Key findings from the report include:

  • Clinics advertising stem cell interventions cluster in particular states. They are most likely to be found in California (113 clinics), Florida (104), Texas (71), Colorado (37), Arizona (36), and New York (21).
  • Beverly Hills is home to 18 clinics, more than any other city in the nation, followed by New York (14 clinics), San Antonio (13), Los Angeles (12), Austin (11), Scottsdale (11), and Phoenix (10).
  • Of the stem cell procedures that are marketed, 61% of businesses offer fat-derived stem cell interventions and 48% offer bone-marrow-based treatments. Advertisements for induced pluripotent stem cells (1 business), embryonic stem cells (1 business), and xenogeneic products (2 businesses) are rare.
  • Over 300 of the businesses market interventions for orthopedic issues. Other advertised conditions include pain (150 businesses), sports injuries (90), neurological diseases (80), and immune disorders (75).

“This is a marketplace that is dramatically expanding before our eyes–we were aware early on and tracked it early on, but I don’t think we knew the scope and size of the market,” says Turner, of the Center for Bioethics at the University of Minnesota. “Brakes ought to exist in a marketplace like this, but where are the brakes?
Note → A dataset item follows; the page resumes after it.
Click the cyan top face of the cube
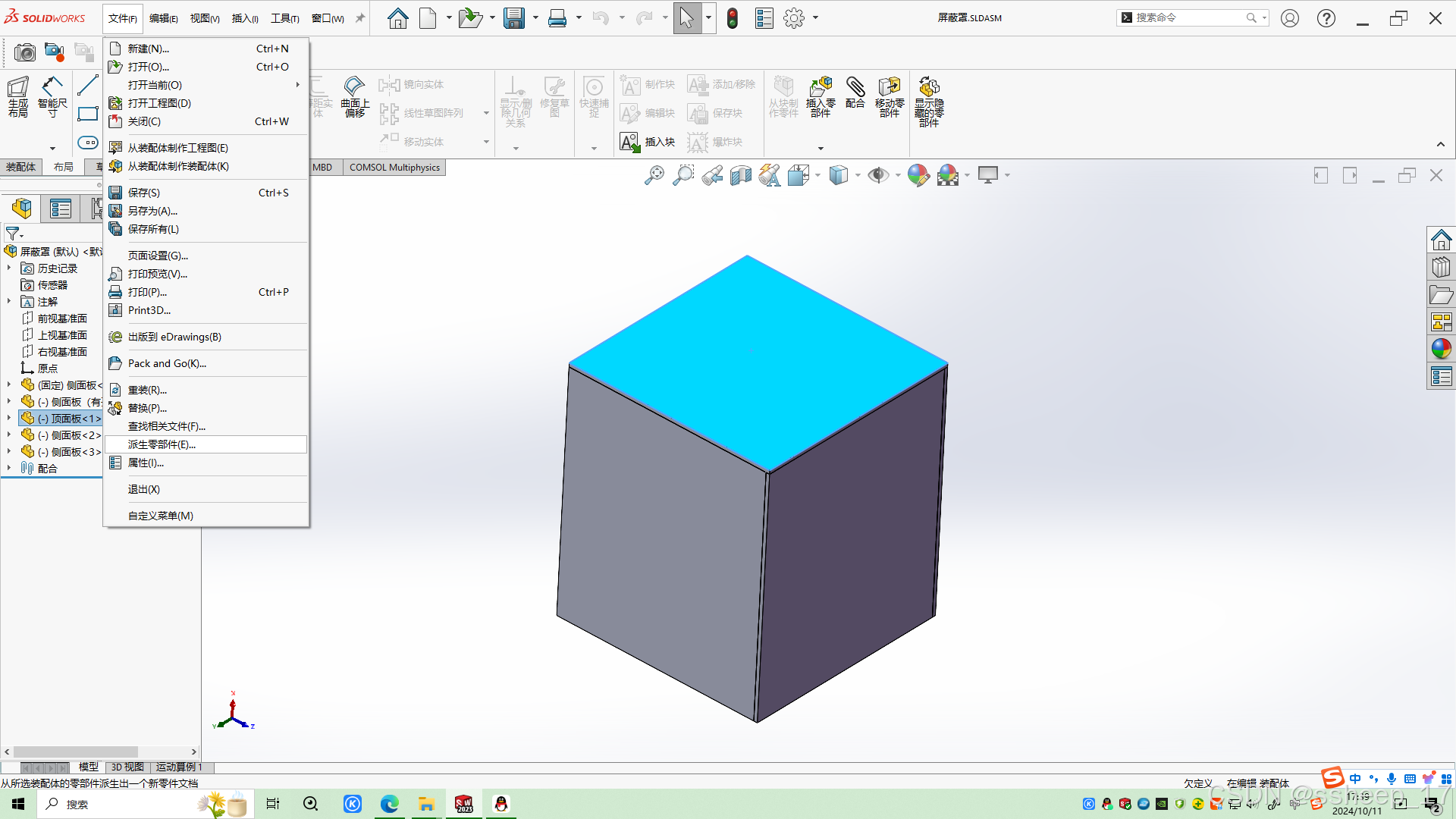The height and width of the screenshot is (819, 1456). pyautogui.click(x=758, y=364)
Where are the regulatory bodies? And how did this entire industry come into being in a country where stem cell-based interventions and the medical devices that produce them are supposed to be regulated by the FDA?”

Turner and Knoepfler, who runs the popular stem cell blog “The Niche,” grew suspicious of an increase in American stem cell clinics when inquiries from readers and patients changed from Americans asking about going abroad for a stem cell treatment to Americans asking about seeking treatment in the United States. In investigating the people who run these clinics, Turner and Knoepfler found that not only were individuals such as cosmetic surgeons and naturopaths beginning to offer unapproved stem cell interventions, but the “pioneers” in the industry were training others to do the same. It is unclear whether federal authorities–particularly the Food & Drug Administration–and state medical boards missed the scope of the problem or are taking minimal action despite being aware of the spread of such businesses.

“From around 2009 to the present, businesses have been entering the marketplace on a routine basis, they’ve been coming in making marketing assertions about stem cells treating 30-40 different diseases, and no one’s taking meaningful regulatory action,” Turner says. “Does that mean that people are getting access to safe and efficacious interventions or is there basically unapproved human experimentation taking place where people are going to these businesses and receiving experimental investigational cell-based interventions without being given a meaningful account of the lack of knowledge and evidence that they’re being charged for?”

A separate downside is that patients who have unapproved and unproven stem cell interventions decrease their chances of qualifying for FDA-cleared and IRB-approved clinical trials that comply with federal regulations. This is a loss for stem cell research.

“Another serious consideration to think about is that over the years many people have begun to include these businesses in their overall impression of the stem cell field,” Knoepfler says. “There is a real risk that as clinics proliferate, if we don’t address it in a more proactive way, as we see negative outcomes for patients grow and people get mixed bags of information about stem cells, then this could really negatively impact the public perception of this research.